为推动我校人工智能学科建设，更好地让学校相关老师更加深刻理解，学习人工智能技术和学术交流，软件工程学院有幸邀请到法国雷恩第一大学Jean-Louis Coatrieux教授（国家千人专家），Régine Le Bouquin Jeannès教授和东南大学计算机学院副院长舒华忠教授来我院进行访问，学术交流和研讨，欢迎对人工智能感兴趣的老师和同学们踊跃参加。
报告题目：What beyond Deep Learning？(人工智能通往何方?)
Abstract: Major research programs have been launched in recent years on what is called Artificial Intelligence (AI) all over the world based on the key advances brought by Deep Learning (DL) methods. This lecture will consist in two parts. First, we will look at the status, expectations, and perspectives offered by DL with some emphasis put on computer vision, speech and language translation. Their limitations will be also discussed regarding data, algorithms and other major issues. The current trends and some hot topics will be examined as well. Second, some paths will be sketched concerning the future. They aimed at answering the questions: how to go from DL to a new generation of systems capable to abstract, reason, explain, all features being essential components to capture knowledge and to approach the true “Artificial Intelligence” challenge?
报告人：Régine Le Bouquin Jeannès教授
报告题目：Dynamic causal modelling to infer changes in brain connectivity (动态因果模型推断大脑联通性的变化)。

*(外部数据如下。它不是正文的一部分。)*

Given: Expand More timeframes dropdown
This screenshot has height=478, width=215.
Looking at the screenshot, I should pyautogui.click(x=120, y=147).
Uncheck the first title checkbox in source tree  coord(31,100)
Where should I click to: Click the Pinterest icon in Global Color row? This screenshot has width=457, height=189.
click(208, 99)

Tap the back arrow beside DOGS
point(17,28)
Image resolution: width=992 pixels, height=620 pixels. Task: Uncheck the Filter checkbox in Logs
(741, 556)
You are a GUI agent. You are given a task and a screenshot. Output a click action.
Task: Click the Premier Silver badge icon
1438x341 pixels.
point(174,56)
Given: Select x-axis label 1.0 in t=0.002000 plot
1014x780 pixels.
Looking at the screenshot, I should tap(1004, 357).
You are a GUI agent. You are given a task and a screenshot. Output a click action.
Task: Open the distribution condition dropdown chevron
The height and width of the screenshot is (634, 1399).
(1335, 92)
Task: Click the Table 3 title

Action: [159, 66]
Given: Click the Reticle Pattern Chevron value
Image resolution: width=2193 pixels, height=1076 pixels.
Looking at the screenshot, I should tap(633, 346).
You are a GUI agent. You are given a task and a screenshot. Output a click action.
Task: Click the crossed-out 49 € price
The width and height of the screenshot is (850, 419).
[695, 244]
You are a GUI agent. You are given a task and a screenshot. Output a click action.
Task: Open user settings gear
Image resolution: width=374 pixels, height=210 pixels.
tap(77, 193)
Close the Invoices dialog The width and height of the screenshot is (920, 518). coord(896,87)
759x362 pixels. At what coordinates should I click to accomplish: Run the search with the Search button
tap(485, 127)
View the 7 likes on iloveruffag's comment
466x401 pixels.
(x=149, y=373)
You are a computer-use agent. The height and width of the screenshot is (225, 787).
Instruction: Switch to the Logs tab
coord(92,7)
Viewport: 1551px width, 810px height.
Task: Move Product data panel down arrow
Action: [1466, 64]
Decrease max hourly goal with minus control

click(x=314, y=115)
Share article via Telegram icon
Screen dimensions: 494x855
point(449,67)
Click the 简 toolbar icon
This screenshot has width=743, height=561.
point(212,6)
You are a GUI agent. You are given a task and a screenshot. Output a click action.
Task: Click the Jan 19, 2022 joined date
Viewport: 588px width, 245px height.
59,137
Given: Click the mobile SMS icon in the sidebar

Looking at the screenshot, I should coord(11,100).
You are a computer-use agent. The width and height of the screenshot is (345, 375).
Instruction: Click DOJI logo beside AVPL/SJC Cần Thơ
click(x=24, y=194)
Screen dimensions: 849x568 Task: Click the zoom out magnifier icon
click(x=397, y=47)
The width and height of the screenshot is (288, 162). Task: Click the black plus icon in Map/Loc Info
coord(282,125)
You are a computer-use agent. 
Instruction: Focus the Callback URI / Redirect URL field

Abstract: During the last years, we have been developing our research on drug-resistant epilepsies, trying to identify the epileptogenic zone (EZ) defined as the area of cortex indispensable for the generation of clinical seizures. This EZ must be resected such that seizures are consequently suppressed, or at least attenuated under the constraint that post-surgical deficits are limited. Identifying the EZ and the distributed sites for a better understanding of the organization of the seizure in terms of origin and propagation mainly refers to effective connectivity (i.e. causal effects of one neural system over another one in neuroscience). In this context, our goal consists in inferring information flow among different brain structures by detecting/analyzing relations inside an ensemble of signals recorded on multiple channels. In general, approaches quantifying effective connectivity can be divided into two categories, model-free approaches and model-based approaches. Contrary to the research we have conducted in the past on model-free approaches such as Granger-Wiener causality and transfer entropy, during the recent years, we have been mainly focusing on model-based approaches which assume some priors about how intracerebral electroencephalographic (iEEG) signals are generated. Among these model-based techniques, Dynamic causal modelling (DCM), and more particularly spectral DCM, is a conventional one. The objective of DCM is to identify the optimal model structure, which is determined as the one with the maximum free energy in a set of predefined plausible model structures as we will see in this presentation.